I remembered just the morning before, when I sent Miss C (my eight year old) to her room for the third time to get her shoes on. As I haphazardly brushed my five year old's hair, I yelled down the hall:

"What are you DOING?!"

"I'm putting my shoes on!"

"It shouldn't take you this long!!"

She yelled back something I couldn't understand.

"Just get them on and get in here, please! We have to hurry!"

I don't think the "please" masked my impatient tone either.

She hobbled into the room, one shoe on her foot, holding out the tangled shoelaces of the other shoe. She couldn't get them untied.

In the meantime, Miss M (my five year old) was tapping her feet to a song she was in the process of writing.

I whipped her hair through the ponytail holder. "I can't do this while you're moving. Be still."

She loves to do things at her own pace, often singing or dancing or talking her way through them. I just needed her to focus.

As I handed Miss C back her untangled shoelaces, I started in: "We are going to be late if you can't pick up the pace..." But before finishing that sentence, I looked up and saw their faces. Like, really saw them. They were tired. And not the kind of tired that happens from a lack of sleep. It's the kind of tired that happens when you're worn down, weary, shrinking.

But it wasn't life wearing them down or causing them to shrink. It was me.

And that realization is what left me sucker-punched as I sat in Starbucks that Saturday morning.  Was I rushing my children through their childhood? When they're old and looking back, will they remember only stress and frustration and busyness?

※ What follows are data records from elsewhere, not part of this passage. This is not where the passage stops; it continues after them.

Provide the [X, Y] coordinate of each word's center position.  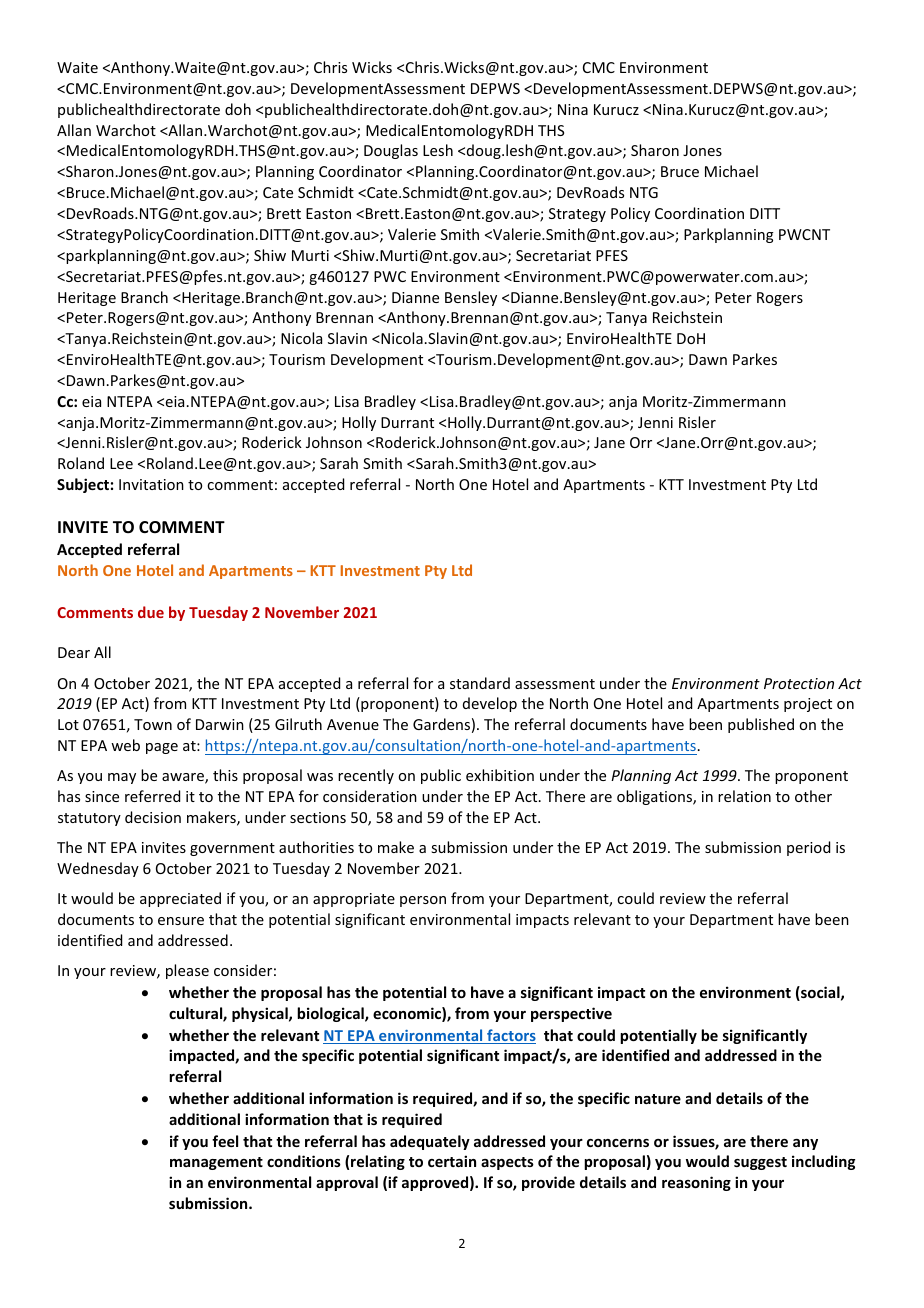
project [808, 705]
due [151, 612]
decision [153, 817]
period [808, 848]
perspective [571, 1014]
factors [510, 1036]
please [187, 971]
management [216, 1163]
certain [452, 1161]
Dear [74, 652]
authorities [316, 847]
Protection [799, 683]
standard [480, 683]
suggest [760, 1163]
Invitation [151, 484]
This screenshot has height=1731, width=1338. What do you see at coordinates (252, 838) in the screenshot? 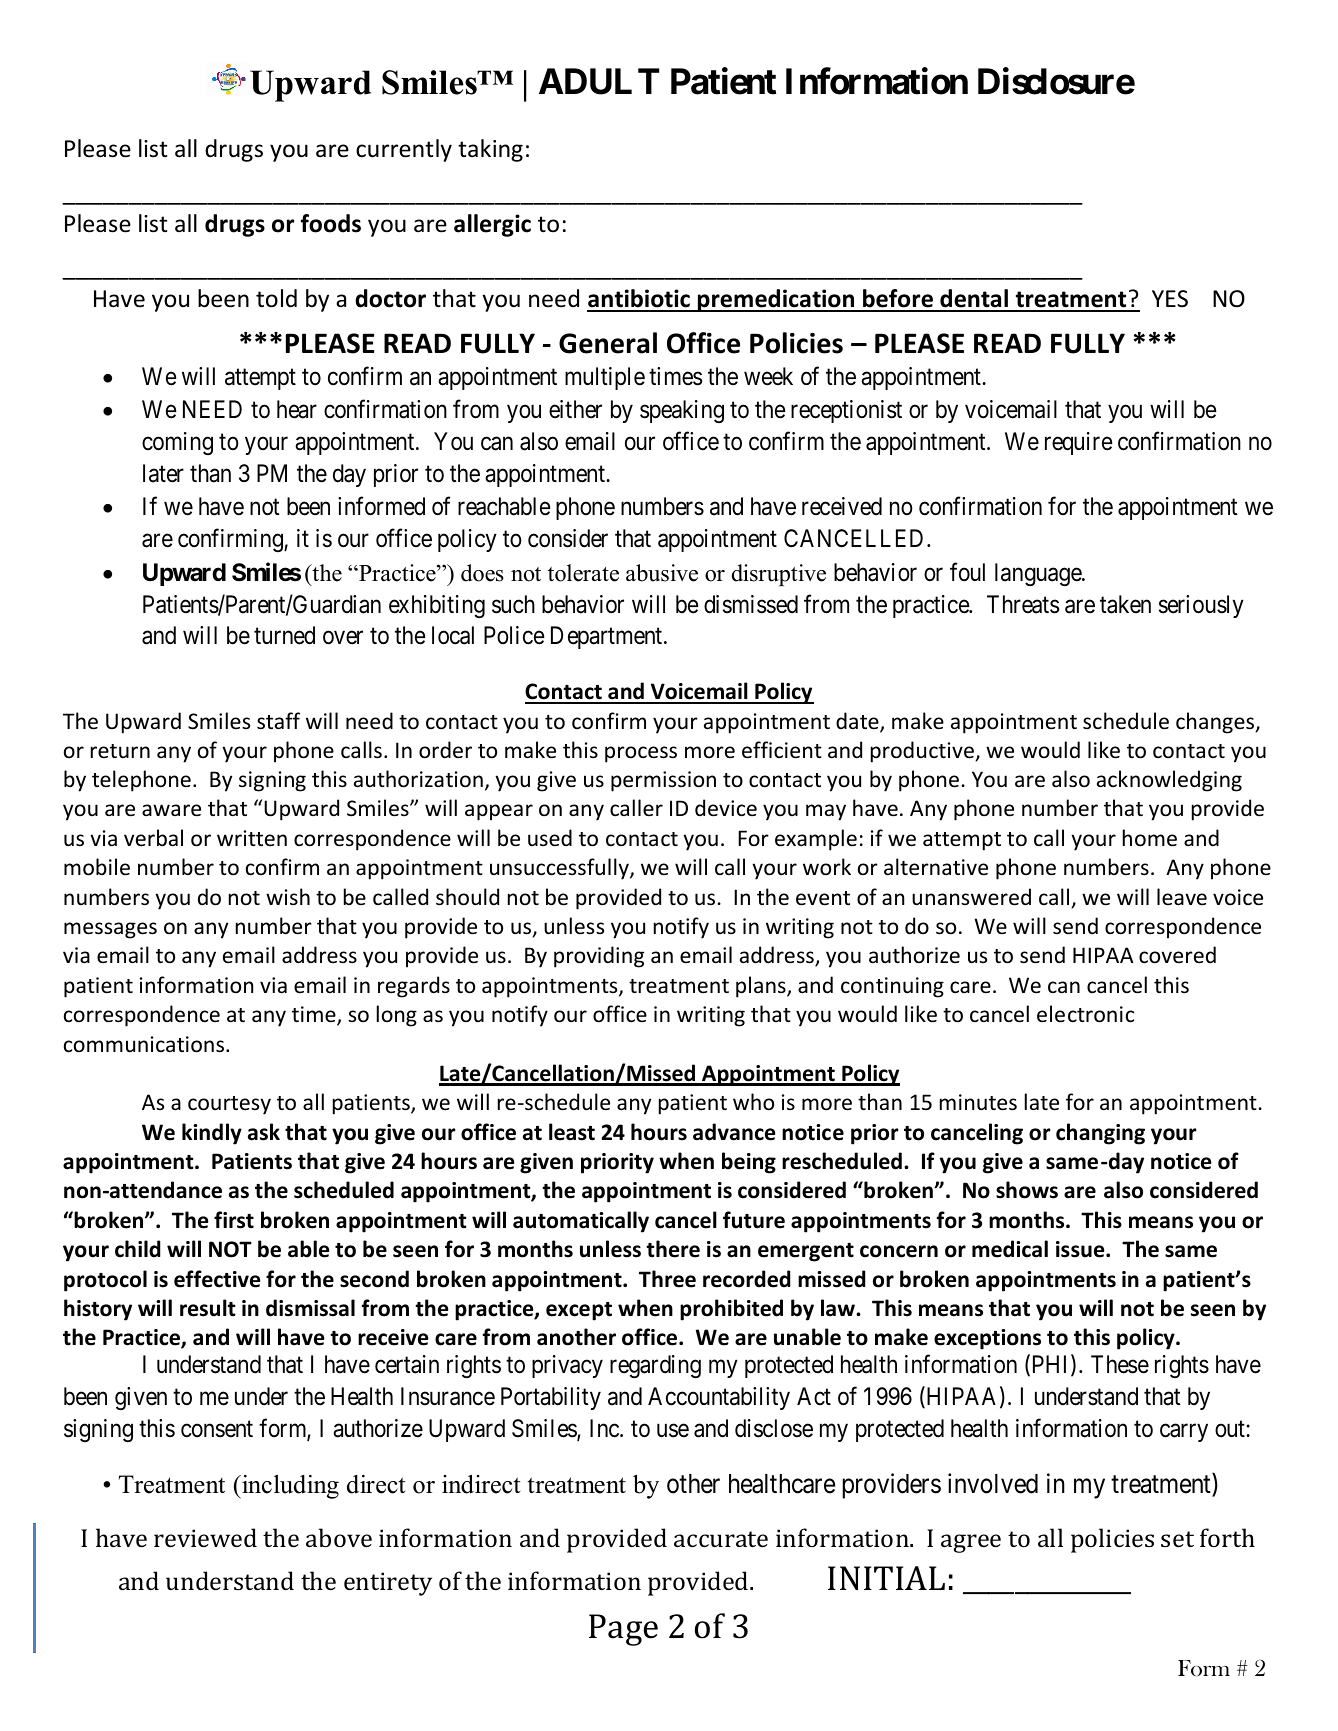
I see `written` at bounding box center [252, 838].
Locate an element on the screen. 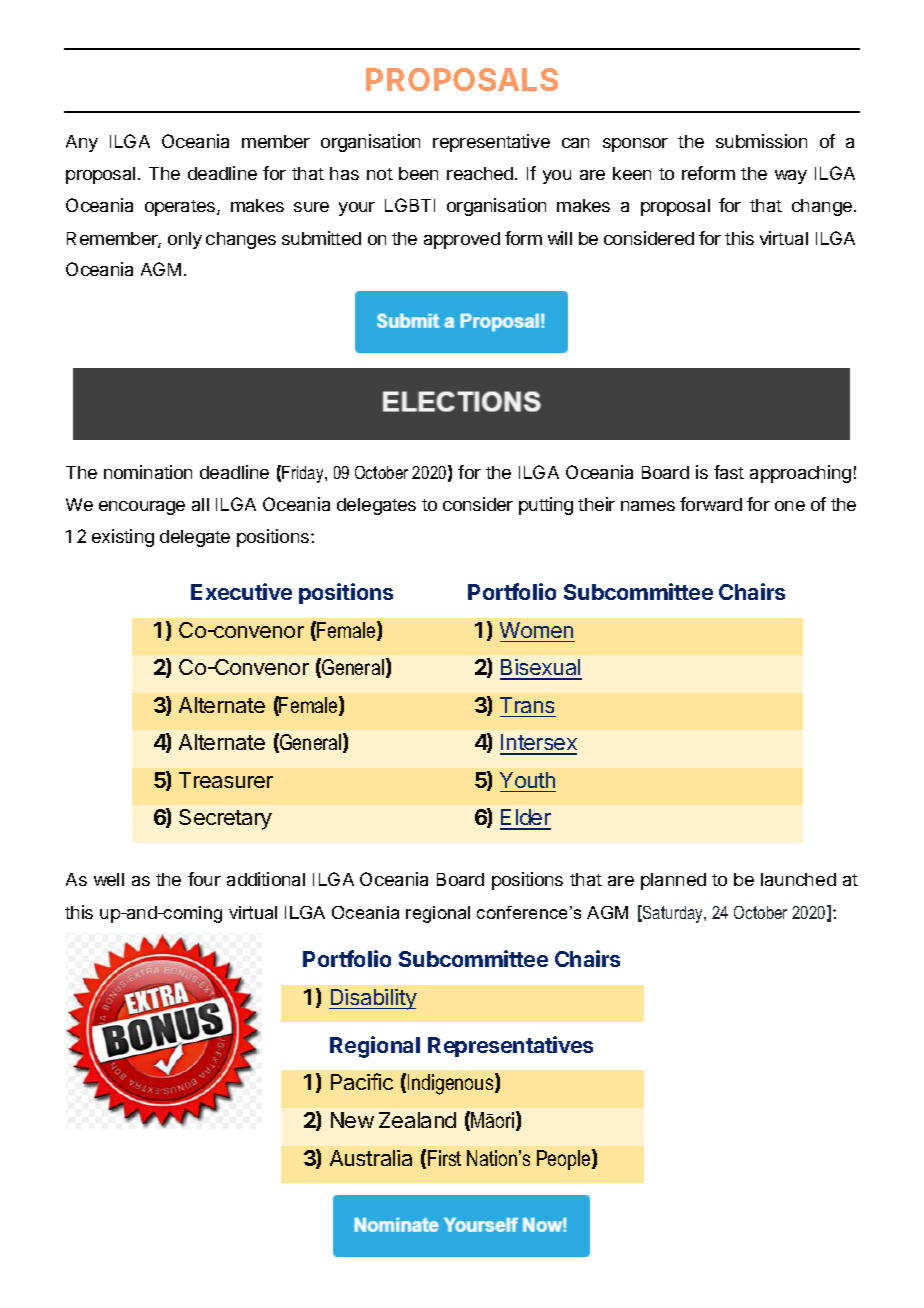 The height and width of the screenshot is (1308, 924). Women is located at coordinates (536, 630).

C (my eight year old) loves to brush the same handful of hair over and over again "until it's shiny, Mommy." M likes to stop every few seconds to use her toothbrush as a microphone while she belts out her latest Top Hit (that she made up). They both love to pause to give the babies kisses every single time they walk past them. But I wasn't seeing the shiny hair or creativity or deep love they have. I was seeing minutes on a clock.

So I vowed right then and there that I would stop being in such a hurry. Literally, I would never again say the word "hurry" to my children. If we are late, so be it. Being on time wasn't worth all the stress and frustration and weariness that came with it.

That was a month ago. And can I tell you? We have never been late. Not once in four weeks. You know what else hasn't happened? Tears as we're getting in the car. Yelling down the hall to get shoes on. Panicked, painful hair brushing.

I have been forced to find more creative - and loving - ways to get everything done. If a shoe is lost, we all stop and look for it. If Miss M is having a difficult morning getting dressed, I stop and help her, giving snuggles and tickles in the process. They love it when I brush their hair; so we made a rule that if they are completely ready before five after, I'll brush and fix it. After that time, they are on their own, and a simple pony tail will have to do. I honestly can't believe what a positive motivation that has been.

It has changed the tone of our home in so many ways.

So I'm issuing a challenge to all you mamas out there. Give it a try. Commit for one week, or one day, or even one morning, to stop saying "hurry." Don't rush them or remind them of the time. Be okay with being late, just once.

We can do this, you and I. We can change the tone of our home and the memories of their childhood. We can choose not to give into the rush and the panic. We can choose to love slowly and deliberately.